In both years of this study, the germination of conidia to form spermatia on the surface of the grape berries was observed. The spermatia were small, 1 µm diam., hyaline microconidia that formed from phialides formed on the macro-conidia. In several species of the family Sclerotiniaceae, the microconidia function as spermatia in the sexual cycle (Willetts 1997). This was demonstrated for B. cinerea by Groves and Drayton (1939) and confirmed more recently by Fukumori et al. (2004). Apothecial production by B. cinerea has been demonstrated under laboratory conditions (Beever and Parkes 1993; Fukumori et al. 2004; Groves and Drayton 1939). However the teleomorph of B. cinerea is rarely seen in the field and has not been recorded in the field in New Zealand (Beever and Parkes 1993). Hahn (2014) however, maintains that although the sexual structures of B. cinerea are rarely observed, sexual recombination is likely to be important to maintain the high level of genetic variability that is found in the field.
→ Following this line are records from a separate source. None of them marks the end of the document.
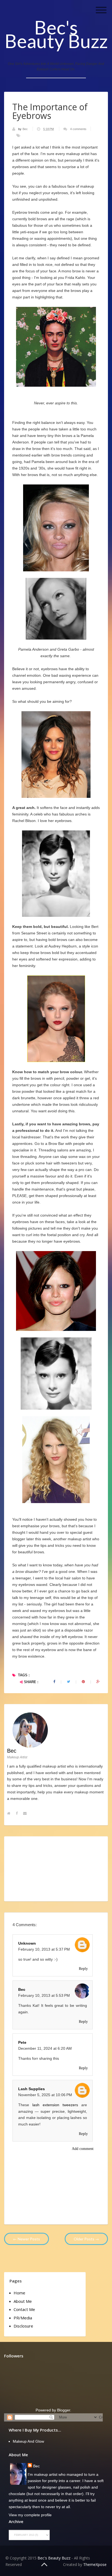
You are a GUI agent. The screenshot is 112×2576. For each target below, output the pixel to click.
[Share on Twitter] (68, 1682)
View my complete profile (30, 2515)
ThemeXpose (95, 2564)
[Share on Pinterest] (83, 1682)
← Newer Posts (26, 2239)
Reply (83, 1969)
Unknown (27, 1943)
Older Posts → (86, 2239)
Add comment (83, 2149)
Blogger (63, 2410)
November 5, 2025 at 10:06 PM (45, 2095)
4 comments (78, 129)
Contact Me (24, 2309)
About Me (23, 2301)
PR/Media (23, 2317)
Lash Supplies (31, 2089)
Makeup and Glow (28, 2441)
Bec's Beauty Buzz (56, 34)
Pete (22, 2042)
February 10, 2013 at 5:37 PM (44, 1949)
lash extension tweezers (55, 2105)
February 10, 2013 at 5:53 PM (44, 1995)
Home (19, 2292)
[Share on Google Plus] (98, 1682)
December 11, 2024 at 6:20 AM (45, 2048)
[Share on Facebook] (54, 1682)
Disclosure (23, 2326)
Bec (26, 129)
Many aspects of the interaction between B. cinerea and host species have been well studied over time. This study of the germination rate of B. cinerea conidia on grape berries over two seasons has shown that conidia can germinate and infect berries and accumulate as latent infections throughout the season. With the weakening of resistance mechanisms at maturity, accumulated latent infections will be able to contribute significantly to the initial phases of bunch rot development. Thus the weather conditions and the amount of natural inoculum within the vineyard throughout the entire season are important factors in governing the potential for bunch rots at maturity. This study is also likely to have implications for fungicide timing throughout the growing season.